In this blog, we can see how to create and manage hard links in Linux.
To understand hard links and soft links we first have to learn some very basic things about filesystems.
Let’s imagine a Linux computer is shared by two users: alex and jane. Alex logs in with their own username and password, Jane logs in with her own username and password. This lets them use the same computer, but have different desktops, different program settings, and so on. Now Alex takes a picture of the family dog and saves it into /home/alex/Pictures/family_dog.jpg.
Let’s simulate a file like this.
echo "Picture of Milo the dog" > Pictures/family_dog.jpg
With this, we created a file at Pictures/family_dog.jpg and stored the text “Picture of Milo the dog” inside.
There’s a command on Linux that lets us see some interesting things about files and directories.
We’ll notice an Inode number. What is this?
Filesystems like xfs, ext4, and others, keep track of data with the help of inodes. Our picture might have blocks of data scattered all over the disk, but the inode remembers where all the pieces are stored. It also keeps track of metadata: things like permissions, when this data was last modified, last accessed, and so on. But it would be pretty inconvenient to tell your computer, “Hey, show me inode 52946177”. So we work with files instead, the one called family_dog.jpg in this case. The file points to the inode, and the inode points to all the blocks of data that we require.

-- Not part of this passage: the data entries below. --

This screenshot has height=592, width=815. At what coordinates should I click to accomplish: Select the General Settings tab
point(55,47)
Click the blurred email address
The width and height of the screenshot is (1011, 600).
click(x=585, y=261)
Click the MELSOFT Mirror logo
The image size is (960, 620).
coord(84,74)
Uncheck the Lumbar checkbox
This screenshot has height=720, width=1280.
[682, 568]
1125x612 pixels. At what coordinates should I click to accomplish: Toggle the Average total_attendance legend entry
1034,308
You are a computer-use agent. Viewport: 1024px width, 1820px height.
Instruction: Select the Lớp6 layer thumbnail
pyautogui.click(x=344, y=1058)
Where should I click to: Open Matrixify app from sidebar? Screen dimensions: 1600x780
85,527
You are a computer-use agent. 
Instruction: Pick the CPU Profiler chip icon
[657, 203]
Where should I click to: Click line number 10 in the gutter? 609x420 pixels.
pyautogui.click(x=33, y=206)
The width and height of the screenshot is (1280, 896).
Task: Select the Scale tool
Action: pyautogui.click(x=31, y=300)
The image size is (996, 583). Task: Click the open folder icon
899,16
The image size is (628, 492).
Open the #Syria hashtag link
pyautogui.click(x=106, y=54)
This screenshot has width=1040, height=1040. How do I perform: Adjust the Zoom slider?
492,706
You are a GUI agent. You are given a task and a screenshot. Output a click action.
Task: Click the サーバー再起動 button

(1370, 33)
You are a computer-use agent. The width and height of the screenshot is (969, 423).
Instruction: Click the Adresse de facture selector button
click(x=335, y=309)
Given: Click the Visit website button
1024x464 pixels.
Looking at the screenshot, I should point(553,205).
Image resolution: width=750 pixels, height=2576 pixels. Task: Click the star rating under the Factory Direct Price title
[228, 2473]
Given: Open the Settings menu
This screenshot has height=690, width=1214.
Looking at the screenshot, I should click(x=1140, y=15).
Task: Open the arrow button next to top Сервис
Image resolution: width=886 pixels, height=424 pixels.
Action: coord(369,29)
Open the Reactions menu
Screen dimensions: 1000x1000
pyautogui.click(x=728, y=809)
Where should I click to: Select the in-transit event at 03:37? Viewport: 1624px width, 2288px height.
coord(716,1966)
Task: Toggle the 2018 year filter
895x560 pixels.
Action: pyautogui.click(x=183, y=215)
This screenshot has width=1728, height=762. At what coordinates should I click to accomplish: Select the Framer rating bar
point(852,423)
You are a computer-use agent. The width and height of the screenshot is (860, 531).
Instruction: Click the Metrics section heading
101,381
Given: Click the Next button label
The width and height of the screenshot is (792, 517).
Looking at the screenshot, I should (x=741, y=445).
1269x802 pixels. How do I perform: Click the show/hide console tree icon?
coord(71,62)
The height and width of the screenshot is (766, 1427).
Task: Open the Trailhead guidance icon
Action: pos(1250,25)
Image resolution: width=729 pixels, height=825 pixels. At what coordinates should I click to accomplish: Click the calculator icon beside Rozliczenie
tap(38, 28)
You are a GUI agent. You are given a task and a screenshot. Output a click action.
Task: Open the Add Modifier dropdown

And we finally get to what interests us here.
We notice this in the output of our stat command.
There’s already one link to our Inode? Yes there is. When we create a file, something like this happens:
We tell Linux, “Hey save this data under this filename: family_dog.jpg”
Linux says: “Ok, will group all this file’s data under inode 51221169. Data blocks and inode created. Will hardlink file “family_dog.jpg” to Inode 51221169.
Now when we want to read the file:
“Hey Linux, give me data for family_dog.jpg file”
“Ok, let me see what inode this links to. Here’s all data you requested for inode 51221169”
family_dog.jpg -> Inode 51221169
Easy to understand. But why would we need more than one hard link for this data?
Well, Jane has her own folder of pictures, at /home/jane/Pictures. How could Alex share this picture with Jane? The easy answer, just copy /home/alex/Pictures/family_dog.jpg to /home/jane/Pictures/family_dog.jpg. No problem, right? But now imagine we have to do this for 5000 pictures. We would have to store 20GB of data twice. Why use 40GB of data when we could use just 20GB? So how can we do that?
Instead of copying /home/alex/Pictures/family_dog.jpg to /home/jane/Pictures/family_dog.jpg, we could hardlink it to /home/jane/Pictures/family_dog.jpg.
The syntax of the command is:
ln path_to_target_file path_to_link_file
The target_file is the file you want to link with. The link_file is simply the name of this new hard link we create. Technically, the hard link created at the destination is a file like any other. The only special thing about it is that instead of pointing to a new inode, it points to the same inode as the target_file.
In our imaginary scenario, we would use a command like:
ln /home/alex/Pictures/family_dog.jpg /home/jane/Pictures/family_dog.jpg
Or, if we’re already inside the /home/alex directory (that’s our current/working directory) we can use a relative path to our target file:
ln Pictures/family_dog.jpg /home/jane/Pictures/family_dog.jpg
Now our picture is only stored once, but the same data can be accessed at different locations, through different filenames.
Another beautiful thing about hard links is this: Alex and Jane share the same 5000 pictures through hardlinks. But maybe Alex decides to delete his hardlink of /home/alex/Pictures/family_dog.jpg. What will happen with Jane’s picture? Nothing, she’ll still have access to that data. Why? Because the inode still has 1 hard link to it (it had 2, now it has 1). But if Jane also decides to delete her hard link /home/jane/Pictures/family_dog.jpg, the inode will have 0 links to it. When there are 0 links, the data itself will be erased from the disk.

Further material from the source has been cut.